When an origin generates only the no-more-data event, you can simply connect the event output to the Pipeline Finisher executor. When an origin generates multiple event types, you need to ensure that the Pipeline Finisher stops the pipeline only after receiving the no-more-data event.

Here are some ways you can ensure the executor receives only the no-more-data event:
Configure a precondition for the Pipeline Finisher
In the executor, add a precondition to allow only a no-more-data event into the stage to trigger the executor. You can use the following expression:
${record:eventType() == 'no-more-data'}
Tip: Records dropped because of a precondition are handled based on the stage error handling configuration. So to avoid racking up error records, you might also configure the Pipeline Finisher executor to discard error records.
Use this method when pipeline logic allows you to discard other event types generated by the origin.
Add a Stream Selector before the Pipeline Finisher
You can add a Stream Selector between the origin and the executor to route only the no-more-data event to the Pipeline Finisher. Use this option when you want to pass other event types to a different branch for processing.
For example, say you're using JDBC Query Consumer origin, which generates no-more-data, query success, and query failure events. And say you want to store the query success and query failure events. You can use a Stream Selector with the following condition to route the no-more-data event to the Pipeline Finisher:
${record:eventType() == 'no-more-data'}
Then you can connect the default stream - which receives the query success and query failure events - to a destination for storage.

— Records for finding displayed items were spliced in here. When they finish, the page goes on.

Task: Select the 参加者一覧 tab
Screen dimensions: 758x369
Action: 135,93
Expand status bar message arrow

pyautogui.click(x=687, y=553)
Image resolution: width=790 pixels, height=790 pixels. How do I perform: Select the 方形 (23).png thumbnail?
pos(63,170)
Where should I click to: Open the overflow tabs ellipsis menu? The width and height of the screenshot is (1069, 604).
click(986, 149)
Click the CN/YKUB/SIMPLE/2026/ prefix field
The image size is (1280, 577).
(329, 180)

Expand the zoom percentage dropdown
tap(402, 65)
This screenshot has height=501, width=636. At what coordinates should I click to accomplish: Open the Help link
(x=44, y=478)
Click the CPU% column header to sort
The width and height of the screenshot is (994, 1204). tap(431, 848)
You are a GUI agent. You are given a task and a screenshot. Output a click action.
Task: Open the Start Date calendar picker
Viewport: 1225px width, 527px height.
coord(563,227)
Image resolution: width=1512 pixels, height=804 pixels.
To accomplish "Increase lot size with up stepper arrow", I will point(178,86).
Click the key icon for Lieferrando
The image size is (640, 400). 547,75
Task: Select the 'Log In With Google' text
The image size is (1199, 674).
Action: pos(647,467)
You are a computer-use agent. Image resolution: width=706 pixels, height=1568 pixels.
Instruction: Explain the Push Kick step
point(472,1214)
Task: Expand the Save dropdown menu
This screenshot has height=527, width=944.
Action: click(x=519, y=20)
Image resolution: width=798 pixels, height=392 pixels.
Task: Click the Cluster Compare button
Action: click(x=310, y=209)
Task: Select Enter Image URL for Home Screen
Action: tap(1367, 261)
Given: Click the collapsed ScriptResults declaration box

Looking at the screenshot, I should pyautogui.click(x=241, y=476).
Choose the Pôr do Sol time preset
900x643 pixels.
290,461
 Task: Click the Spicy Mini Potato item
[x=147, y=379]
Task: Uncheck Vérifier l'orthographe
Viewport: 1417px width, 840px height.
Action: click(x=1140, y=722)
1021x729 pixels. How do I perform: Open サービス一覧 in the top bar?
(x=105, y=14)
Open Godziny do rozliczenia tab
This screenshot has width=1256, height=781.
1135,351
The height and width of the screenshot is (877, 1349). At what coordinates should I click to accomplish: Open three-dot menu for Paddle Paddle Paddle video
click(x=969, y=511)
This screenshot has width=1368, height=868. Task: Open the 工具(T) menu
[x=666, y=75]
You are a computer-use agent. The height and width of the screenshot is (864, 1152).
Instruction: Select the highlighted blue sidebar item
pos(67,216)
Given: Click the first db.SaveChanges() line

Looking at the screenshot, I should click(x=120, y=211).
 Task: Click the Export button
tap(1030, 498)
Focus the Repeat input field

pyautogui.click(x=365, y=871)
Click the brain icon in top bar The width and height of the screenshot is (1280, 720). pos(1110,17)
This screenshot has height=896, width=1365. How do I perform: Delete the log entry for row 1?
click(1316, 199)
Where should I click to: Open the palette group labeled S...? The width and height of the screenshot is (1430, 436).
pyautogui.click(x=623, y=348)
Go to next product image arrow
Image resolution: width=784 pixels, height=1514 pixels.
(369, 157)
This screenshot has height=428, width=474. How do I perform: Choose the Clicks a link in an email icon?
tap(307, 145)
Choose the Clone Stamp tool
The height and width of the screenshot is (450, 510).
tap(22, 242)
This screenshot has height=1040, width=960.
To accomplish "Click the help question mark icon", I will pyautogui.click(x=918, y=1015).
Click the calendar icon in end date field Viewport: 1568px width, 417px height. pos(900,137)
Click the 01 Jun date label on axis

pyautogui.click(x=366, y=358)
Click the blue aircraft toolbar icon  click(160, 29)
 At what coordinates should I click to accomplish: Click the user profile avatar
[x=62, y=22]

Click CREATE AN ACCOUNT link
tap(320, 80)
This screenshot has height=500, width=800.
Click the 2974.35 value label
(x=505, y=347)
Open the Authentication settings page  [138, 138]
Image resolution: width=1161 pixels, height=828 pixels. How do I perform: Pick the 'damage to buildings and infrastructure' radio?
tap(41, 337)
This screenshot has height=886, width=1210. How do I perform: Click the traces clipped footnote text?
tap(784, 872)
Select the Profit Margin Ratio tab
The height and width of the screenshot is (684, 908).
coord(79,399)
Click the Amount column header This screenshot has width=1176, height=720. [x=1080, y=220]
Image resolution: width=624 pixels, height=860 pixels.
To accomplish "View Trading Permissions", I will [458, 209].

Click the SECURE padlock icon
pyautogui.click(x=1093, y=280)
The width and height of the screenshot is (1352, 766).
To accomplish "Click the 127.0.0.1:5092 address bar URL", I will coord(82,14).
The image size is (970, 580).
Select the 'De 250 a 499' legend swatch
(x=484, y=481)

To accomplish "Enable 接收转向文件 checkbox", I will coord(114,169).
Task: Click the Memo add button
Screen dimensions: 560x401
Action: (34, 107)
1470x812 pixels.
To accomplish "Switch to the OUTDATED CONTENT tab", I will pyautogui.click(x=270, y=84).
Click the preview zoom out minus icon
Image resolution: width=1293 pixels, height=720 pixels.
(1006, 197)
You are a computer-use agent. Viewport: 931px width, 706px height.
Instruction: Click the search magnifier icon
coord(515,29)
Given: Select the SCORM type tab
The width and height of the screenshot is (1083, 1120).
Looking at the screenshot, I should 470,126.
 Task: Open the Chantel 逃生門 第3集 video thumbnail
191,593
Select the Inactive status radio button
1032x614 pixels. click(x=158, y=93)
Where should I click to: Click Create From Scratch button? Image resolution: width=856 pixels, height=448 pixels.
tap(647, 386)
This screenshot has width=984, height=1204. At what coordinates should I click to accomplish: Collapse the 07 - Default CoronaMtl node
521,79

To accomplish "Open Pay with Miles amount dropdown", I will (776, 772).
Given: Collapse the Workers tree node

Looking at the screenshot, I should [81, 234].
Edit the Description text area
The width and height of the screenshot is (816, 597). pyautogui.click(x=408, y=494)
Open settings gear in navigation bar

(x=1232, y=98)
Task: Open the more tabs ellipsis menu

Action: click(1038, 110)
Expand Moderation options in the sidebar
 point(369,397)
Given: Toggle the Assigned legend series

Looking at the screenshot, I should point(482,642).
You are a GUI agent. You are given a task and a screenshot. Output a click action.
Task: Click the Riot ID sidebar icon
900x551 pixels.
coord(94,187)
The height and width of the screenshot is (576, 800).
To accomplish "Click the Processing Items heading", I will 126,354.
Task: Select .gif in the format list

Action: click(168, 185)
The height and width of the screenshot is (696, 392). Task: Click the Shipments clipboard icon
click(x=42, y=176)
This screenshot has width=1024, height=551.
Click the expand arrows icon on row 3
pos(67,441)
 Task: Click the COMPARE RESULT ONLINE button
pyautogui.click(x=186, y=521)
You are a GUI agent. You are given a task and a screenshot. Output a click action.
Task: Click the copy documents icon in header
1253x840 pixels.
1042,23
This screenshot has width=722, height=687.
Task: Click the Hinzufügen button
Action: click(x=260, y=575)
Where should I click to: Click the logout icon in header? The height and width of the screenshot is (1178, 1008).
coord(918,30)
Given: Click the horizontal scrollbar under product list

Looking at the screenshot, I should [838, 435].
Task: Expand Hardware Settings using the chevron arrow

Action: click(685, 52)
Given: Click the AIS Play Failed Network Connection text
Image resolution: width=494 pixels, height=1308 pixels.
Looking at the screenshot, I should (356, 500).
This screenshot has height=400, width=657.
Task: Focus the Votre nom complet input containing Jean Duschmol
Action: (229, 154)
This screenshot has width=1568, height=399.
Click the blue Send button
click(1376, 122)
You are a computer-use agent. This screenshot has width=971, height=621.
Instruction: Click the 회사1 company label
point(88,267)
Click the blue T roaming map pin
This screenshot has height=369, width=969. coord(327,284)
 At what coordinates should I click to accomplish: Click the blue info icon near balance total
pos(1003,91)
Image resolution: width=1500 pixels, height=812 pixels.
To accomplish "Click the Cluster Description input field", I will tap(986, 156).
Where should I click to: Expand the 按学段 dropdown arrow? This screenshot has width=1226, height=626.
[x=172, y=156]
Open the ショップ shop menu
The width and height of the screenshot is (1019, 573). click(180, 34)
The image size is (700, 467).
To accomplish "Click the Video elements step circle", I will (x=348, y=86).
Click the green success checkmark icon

Related Event Generating Stages

Best practice is to use the Pipeline Finisher executor only with origins that generate no-more-data events.

The following origins generate no-more-data events:
  • Amazon S3 origin
  • Azure Blob Storage origin
  • Azure Data Lake Storage Gen2 origin
  • Azure Data Lake Storage Gen2 (Legacy) origin
  • CONNX origin
  • Directory origin
  • Google Cloud Storage origin
  • Hadoop FS Standalone origin
  • JDBC Multitable Consumer origin
  • JDBC Query Consumer origin
  • MongoDB origin
  • MongoDB Atlas origin
  • Oracle Multitable Consumer origin
  • Salesforce origin
  • Salesforce Bulk API 2.0 origin
  • SAP HANA Query Consumer origin
  • SFTP/FTP/FTPS Client origin
  • SQL Server CDC Client origin
  • SQL Server Change Tracking origin
  • Web Client origin

Origin Reset for Additional Pipeline Runs

When you want a pipeline to process all available data each time that the pipeline runs, configure the Pipeline Finisher executor to reset the origin after it stops a pipeline. When the executor resets the origin, the restart behavior for a pipeline is the same for all origins: the origin processes all available data.

By default, the restart behavior depends on the origin used in the pipeline. When an origin does not save an offset, when you restart the pipeline, the origin processes all available data again. For example, when the JDBC Query Consumer runs in full mode, the origin processes the full query each time you restart the pipeline.

When an origin stores an offset, when you restart the pipeline, the origin begins at the last-saved offset by default. For example, when the JDBC Query Consumer runs in incremental mode, by default, the origin continues where it left off when you restart the pipeline.

When you want the origin to process all available data with each pipeline run, configure the Pipeline Finisher executor to reset the origin. Though this property has no effect on origins that do not save an offset, those origins already process all available data with each pipeline run.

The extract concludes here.